Les activités économiques ont repris leur cours normal ce vendredi 31 mai à Isiro, chef-lieu de la province du Haut-Uélé, après quatre jours de paralysie due à la grève des opérateurs économiques. Cette grève, décrétée depuis le lundi 27 mai, était liée à un désaccord persistant autour du recouvrement forcé de certaines taxes par l’hôtel de ville.
Cette reprise est le résultat de la médiation de l’assemblée provinciale, qui a offert ses bons offices jeudi 30 mai afin de rétablir l’ordre et résoudre définitivement la crise entre les deux parties, qui travaillent en partenariat public-privé depuis toujours.
Les syndicats patronaux ainsi que la mairie ont chacun fait des concessions pour promouvoir la paix et la cohésion sociale dans l’entité, prenant des engagements mutuels.

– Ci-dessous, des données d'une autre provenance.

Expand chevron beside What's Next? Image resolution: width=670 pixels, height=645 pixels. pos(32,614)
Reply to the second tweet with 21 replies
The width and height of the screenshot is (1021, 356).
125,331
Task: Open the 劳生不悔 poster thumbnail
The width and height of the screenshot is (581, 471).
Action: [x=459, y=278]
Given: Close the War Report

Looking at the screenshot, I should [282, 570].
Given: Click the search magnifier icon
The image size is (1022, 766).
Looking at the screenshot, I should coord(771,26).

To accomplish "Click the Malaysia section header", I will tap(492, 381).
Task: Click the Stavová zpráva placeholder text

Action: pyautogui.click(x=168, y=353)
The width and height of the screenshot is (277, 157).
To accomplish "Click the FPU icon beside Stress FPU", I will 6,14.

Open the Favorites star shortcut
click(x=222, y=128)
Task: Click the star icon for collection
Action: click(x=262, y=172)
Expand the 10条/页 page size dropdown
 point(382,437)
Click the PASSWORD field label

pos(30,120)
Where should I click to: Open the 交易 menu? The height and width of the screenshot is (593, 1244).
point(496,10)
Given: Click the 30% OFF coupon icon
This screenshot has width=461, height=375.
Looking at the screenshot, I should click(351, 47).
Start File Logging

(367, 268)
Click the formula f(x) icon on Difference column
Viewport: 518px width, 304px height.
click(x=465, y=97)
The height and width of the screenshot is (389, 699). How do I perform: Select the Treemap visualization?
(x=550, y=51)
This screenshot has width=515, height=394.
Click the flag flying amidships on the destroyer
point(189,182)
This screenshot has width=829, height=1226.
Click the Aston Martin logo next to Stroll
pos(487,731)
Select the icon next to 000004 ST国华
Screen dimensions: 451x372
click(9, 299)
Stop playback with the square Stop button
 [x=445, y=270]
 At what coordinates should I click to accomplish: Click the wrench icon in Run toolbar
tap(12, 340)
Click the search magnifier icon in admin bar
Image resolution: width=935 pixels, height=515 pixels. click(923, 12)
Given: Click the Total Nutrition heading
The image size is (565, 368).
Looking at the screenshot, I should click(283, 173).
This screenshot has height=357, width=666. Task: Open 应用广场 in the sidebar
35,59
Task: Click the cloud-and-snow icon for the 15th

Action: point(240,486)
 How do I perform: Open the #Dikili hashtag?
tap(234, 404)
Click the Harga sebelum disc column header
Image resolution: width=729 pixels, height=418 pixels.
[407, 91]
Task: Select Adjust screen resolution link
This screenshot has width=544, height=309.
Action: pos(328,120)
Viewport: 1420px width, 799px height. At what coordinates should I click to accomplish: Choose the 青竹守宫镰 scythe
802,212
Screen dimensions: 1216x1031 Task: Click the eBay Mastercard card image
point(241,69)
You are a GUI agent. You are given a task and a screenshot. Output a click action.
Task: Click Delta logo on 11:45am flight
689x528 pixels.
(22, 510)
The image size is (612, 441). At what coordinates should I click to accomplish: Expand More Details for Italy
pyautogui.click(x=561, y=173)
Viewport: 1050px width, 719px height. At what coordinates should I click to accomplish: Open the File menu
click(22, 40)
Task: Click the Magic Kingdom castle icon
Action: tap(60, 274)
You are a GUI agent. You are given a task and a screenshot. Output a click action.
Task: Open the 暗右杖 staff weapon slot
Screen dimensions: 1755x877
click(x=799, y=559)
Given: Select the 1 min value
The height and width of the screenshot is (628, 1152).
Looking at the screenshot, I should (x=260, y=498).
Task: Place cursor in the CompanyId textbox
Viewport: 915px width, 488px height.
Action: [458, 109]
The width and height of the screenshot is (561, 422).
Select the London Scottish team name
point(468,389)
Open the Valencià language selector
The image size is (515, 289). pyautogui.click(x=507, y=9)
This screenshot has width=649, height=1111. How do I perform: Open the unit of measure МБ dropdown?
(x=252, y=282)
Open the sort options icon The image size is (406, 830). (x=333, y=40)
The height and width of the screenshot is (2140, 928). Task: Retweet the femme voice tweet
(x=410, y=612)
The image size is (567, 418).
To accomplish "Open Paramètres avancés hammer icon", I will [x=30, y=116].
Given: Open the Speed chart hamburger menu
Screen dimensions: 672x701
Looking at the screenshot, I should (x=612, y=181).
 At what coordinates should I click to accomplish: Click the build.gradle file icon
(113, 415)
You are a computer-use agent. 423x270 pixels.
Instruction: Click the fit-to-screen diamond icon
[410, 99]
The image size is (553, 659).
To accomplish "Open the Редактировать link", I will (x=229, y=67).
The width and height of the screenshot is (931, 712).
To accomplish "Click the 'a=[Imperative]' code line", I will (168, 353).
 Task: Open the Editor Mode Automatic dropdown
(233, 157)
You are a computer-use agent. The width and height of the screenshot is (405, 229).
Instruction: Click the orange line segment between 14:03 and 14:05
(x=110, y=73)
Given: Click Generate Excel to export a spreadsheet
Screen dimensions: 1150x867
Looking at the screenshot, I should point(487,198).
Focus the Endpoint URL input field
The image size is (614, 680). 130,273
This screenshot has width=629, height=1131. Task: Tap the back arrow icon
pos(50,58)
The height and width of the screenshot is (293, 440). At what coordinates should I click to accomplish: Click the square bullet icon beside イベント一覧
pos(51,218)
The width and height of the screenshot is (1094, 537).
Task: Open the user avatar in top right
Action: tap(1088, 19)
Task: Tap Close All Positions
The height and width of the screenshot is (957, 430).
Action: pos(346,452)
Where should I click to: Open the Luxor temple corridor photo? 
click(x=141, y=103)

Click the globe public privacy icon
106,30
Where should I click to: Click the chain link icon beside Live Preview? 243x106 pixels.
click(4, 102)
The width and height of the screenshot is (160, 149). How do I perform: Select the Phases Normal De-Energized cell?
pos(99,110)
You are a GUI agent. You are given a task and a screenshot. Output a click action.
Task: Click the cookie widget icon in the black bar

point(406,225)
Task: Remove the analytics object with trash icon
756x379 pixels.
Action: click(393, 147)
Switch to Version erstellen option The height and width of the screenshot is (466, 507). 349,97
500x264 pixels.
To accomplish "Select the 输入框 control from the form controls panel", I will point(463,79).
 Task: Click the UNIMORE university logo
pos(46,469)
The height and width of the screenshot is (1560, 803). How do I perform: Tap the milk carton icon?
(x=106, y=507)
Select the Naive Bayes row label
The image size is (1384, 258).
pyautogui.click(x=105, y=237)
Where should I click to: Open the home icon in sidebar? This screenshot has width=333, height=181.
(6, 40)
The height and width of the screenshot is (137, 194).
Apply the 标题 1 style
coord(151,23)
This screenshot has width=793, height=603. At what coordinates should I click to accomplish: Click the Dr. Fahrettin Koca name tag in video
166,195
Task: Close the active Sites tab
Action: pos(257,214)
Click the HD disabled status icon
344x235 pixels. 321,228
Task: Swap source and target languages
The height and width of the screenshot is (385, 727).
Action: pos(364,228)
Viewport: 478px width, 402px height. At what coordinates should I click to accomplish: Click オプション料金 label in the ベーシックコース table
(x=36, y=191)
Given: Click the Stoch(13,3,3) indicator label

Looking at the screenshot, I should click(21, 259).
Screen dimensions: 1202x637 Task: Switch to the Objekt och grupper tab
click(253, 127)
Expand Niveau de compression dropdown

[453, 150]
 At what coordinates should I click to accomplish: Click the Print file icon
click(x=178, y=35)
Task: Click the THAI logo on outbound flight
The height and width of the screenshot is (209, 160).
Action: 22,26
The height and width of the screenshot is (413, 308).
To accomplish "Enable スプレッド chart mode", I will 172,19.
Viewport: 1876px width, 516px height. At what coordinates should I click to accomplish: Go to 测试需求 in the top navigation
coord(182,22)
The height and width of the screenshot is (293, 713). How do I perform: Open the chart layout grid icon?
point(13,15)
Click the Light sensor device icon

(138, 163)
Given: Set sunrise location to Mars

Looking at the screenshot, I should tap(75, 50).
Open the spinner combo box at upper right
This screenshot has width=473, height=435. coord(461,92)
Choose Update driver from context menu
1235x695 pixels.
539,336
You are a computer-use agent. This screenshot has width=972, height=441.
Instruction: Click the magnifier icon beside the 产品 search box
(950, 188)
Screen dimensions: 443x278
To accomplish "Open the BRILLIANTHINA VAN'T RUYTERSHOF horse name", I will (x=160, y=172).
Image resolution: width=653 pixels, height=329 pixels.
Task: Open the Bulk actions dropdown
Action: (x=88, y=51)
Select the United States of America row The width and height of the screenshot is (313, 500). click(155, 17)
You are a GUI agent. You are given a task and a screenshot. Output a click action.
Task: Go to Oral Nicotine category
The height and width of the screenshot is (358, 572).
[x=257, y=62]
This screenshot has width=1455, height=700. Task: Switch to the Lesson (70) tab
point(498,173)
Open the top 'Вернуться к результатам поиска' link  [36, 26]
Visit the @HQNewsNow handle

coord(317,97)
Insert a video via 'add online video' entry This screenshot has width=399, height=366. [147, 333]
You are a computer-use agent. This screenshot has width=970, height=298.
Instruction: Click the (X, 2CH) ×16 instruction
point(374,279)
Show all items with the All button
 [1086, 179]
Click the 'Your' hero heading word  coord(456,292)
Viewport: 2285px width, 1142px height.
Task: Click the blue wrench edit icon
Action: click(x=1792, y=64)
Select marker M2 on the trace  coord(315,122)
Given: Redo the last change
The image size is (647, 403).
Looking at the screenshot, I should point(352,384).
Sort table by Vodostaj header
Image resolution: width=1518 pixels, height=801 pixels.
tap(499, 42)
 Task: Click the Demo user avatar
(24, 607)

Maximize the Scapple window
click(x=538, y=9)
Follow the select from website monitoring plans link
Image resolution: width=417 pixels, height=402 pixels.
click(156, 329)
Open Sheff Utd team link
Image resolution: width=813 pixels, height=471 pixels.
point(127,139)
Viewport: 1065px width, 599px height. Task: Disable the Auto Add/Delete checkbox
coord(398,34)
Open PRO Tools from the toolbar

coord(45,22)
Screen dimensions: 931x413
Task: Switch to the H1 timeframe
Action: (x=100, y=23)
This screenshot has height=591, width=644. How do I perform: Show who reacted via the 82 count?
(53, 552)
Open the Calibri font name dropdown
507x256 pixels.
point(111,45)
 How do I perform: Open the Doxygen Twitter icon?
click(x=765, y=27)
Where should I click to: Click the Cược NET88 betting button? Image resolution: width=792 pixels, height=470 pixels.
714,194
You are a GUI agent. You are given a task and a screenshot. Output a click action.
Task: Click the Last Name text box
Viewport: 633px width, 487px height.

« Les chambres de commerce FEC et FENAPEC conviennent de la levée immédiate de leur mouvement de grève d’une part. La mairie s’engage à obtenir du parquet la levée de la mesure de scellage, d’autre part. Les deux parties s’engagent à trouver dans les 48 heures un compromis global », lit-on sur ce document intitulé “compromis partiel entre la mairie et les deux chambres de commerce FEC et FENAPEC”.

L’ambiance habituelle a repris au centre commercial de Mendambo ainsi qu’au centre-ville, où les boutiques ont ouvert leurs portes dès 6h30. Les boutiques scellées ont été débloquées.
Entre-temps, les deux parties ont ouvert les négociations ce vendredi à l’assemblée provinciale, qui en assure l’interface, en présence notamment des responsables des services provinciaux du budget, de l’économie et des finances, pour la facilitation et l’interprétation claire des textes légaux autour des actes qui posent problème dans la perception des taxes sur la location d’échoppes et de stationnement.
Au regard de l’évolution de la situation, les discussions actuelles pourraient aboutir à la signature d’une convention entre l’hôtel de ville et les chambres de commerce pour la perception desdites taxes, afin de favoriser le développement de la ville, apprend-on de sources crédibles proches des protagonistes.
Les pourparlers se poursuivront sur deux jours pour dégager un consensus final sur la question.